Table 1 gives some examples of companies making particular choices. One message speaks loud and clear through the data: under IFRS, countries are largely continuing their pre-IFRS national practices – and although there aren’t many differences across the sector (except between financial/non-financial companies), the data in Table 2 show that the size of a company matters. Small listed companies show even more international variation in IFRS practices.
Table 1. Percentages of large companies choosing particular IFRS options
|Income statement by nature||35||5||11||24||36||81||96||11|
|Balance sheets starting with cash||100||100||10||26||14||29||22||10|
|Investment property at FV||93||36||20||5||94||0||0||68|
|Inventory cost, FIFO only||21||23||11||0||15||19||22||42|
|Proportional consolidation of joint ventures||6||55||71||17||0||38||70||25|
Table 2. Percentages of large/small non-financial companies
|Income statement by function||83||36||51||100|
|Proportional consolidation of JVs||19||43||21||42|
More comparability, but slowly
But is comparability increasing? Well, yes – but slowly. When companies first adopted IFRS (mostly in 2005), they had a free choice among IFRS policy options. After that, changes of policy are constrained by the rules and disclosure requirements of IAS 8. So you might expect little change since 2005. But this is only true for Australia and the UK. Companies in other countries, such as Spain and France, actually changed their policies more in the years after transition from their national GAAPs than they did during their transition. The changes are towards the policies of UK companies. So over time, the international differences in choices are reducing, as companies coalesce around international norms.

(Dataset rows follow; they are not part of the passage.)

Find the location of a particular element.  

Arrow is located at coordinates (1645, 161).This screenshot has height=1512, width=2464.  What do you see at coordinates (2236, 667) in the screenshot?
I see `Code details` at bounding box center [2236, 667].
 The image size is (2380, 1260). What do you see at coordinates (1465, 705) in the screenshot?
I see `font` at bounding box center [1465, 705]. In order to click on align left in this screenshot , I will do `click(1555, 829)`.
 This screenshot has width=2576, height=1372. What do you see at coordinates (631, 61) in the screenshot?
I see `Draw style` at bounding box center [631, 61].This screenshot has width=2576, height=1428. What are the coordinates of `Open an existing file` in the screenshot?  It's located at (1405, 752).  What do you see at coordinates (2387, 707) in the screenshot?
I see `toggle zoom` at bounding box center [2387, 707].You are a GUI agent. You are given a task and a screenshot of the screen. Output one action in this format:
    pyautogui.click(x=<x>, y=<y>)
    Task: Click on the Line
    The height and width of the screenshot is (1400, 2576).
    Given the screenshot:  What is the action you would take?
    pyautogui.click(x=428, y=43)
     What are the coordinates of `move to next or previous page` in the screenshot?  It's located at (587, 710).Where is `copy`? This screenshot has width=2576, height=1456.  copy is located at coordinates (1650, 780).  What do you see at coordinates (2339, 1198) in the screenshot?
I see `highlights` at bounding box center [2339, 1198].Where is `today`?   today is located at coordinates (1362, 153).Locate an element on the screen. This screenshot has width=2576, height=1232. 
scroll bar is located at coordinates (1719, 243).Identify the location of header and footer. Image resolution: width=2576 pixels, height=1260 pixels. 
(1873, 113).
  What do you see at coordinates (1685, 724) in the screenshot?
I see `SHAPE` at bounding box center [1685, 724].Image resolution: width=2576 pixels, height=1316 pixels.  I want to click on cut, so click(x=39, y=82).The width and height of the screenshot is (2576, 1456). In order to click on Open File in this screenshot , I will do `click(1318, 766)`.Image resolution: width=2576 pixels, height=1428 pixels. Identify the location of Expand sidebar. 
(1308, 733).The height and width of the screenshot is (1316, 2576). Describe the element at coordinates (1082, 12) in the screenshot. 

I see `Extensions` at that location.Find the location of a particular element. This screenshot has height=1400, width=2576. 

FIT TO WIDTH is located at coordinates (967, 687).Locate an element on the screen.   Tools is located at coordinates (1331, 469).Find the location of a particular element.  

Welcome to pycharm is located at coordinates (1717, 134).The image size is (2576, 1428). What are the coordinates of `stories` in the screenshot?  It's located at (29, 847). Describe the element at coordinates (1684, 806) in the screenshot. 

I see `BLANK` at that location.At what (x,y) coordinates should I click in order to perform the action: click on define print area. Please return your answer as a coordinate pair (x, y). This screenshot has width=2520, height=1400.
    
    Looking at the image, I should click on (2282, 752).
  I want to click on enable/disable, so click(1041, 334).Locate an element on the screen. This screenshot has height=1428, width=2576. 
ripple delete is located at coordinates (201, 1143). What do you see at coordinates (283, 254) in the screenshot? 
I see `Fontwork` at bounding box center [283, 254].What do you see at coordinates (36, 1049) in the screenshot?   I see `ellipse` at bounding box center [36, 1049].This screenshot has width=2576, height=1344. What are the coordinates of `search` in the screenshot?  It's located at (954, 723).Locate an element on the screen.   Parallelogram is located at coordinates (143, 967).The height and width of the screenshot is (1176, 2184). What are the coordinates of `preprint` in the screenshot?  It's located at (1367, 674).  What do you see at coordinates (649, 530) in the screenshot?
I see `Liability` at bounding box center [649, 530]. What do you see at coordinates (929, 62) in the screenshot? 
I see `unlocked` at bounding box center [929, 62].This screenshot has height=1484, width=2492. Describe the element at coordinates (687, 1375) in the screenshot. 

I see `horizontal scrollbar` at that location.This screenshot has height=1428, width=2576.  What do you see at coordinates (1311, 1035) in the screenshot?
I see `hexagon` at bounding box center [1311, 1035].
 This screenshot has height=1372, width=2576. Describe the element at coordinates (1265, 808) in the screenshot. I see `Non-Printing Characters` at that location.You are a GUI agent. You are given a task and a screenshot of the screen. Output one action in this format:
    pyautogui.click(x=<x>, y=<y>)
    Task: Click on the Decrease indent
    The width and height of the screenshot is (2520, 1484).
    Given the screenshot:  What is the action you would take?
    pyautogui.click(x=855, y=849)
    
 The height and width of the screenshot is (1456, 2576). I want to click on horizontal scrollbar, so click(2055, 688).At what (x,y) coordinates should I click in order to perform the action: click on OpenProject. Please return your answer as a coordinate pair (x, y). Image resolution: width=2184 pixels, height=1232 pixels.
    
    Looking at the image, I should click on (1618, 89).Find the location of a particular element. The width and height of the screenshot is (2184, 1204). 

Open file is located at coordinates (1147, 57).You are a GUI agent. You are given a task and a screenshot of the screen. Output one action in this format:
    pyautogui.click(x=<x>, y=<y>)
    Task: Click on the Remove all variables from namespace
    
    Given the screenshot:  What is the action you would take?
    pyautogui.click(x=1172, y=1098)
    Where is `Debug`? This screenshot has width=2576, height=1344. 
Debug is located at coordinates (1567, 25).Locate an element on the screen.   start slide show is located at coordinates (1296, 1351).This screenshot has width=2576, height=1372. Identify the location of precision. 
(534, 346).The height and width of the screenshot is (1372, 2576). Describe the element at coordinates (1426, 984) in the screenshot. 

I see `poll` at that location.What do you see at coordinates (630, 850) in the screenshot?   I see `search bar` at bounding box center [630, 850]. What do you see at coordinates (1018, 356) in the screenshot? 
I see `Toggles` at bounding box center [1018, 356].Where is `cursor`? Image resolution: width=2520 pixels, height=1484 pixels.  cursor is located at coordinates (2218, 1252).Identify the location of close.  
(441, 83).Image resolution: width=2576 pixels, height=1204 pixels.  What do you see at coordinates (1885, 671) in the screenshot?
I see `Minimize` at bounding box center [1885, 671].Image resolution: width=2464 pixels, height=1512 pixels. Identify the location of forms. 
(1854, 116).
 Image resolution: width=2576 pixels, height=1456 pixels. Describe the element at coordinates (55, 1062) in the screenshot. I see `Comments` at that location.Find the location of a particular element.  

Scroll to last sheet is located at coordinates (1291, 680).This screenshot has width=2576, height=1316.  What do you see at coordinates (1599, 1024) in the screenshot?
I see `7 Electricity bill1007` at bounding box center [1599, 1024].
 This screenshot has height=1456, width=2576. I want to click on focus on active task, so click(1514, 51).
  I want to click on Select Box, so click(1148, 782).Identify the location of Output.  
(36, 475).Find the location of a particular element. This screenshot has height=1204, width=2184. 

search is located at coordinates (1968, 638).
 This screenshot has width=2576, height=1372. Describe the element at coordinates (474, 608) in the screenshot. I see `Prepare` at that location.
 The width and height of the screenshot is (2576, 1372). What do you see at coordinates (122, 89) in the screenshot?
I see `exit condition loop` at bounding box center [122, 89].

The IASB too has been slowly removing the options – but more need to be removed if we want international comparability. Policy choices at the moment do not largely reflect underlying economic differences: they are national traditions.
And does comparability matter? Absolutely. As former IASB member Paul Pacter pointed out: “The formation of the IASC in 1973 was based on a vision…that capital providers would not be forced to make back-of-the-envelope adjustments…to compare investment opportunities – or worse, so that capital providers would not end up making sub-optimal decisions because of false or misleading comparisons.” Protecting that vision is worth the effort.